**EXERCISE INSTRUCTIONS**
Can you recast the lines of the listing, starting with the line containing "You are a GUI" and running through the line containing "Action: point(760,33)", as a Markdown table with a Row column giving each row's number and a Line column holding the line, leaving out any blank lines?

**RECORDS**
============================================================

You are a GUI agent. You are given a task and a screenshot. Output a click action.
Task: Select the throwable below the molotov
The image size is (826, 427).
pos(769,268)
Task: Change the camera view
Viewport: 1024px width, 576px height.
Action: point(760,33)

============================================================

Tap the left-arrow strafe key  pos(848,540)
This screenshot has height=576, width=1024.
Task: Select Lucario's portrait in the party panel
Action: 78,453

============================================================

**WORKED ANSWER**
| Row | Line |
|---|---|
| 1 | You are a GUI agent. You are given a task and a screenshot. Output a click action. |
| 2 | Task: Select the throwable below the molotov |
| 3 | The image size is (826, 427). |
| 4 | pos(769,268) |
| 5 | Task: Change the camera view |
| 6 | Viewport: 1024px width, 576px height. |
| 7 | Action: point(760,33) |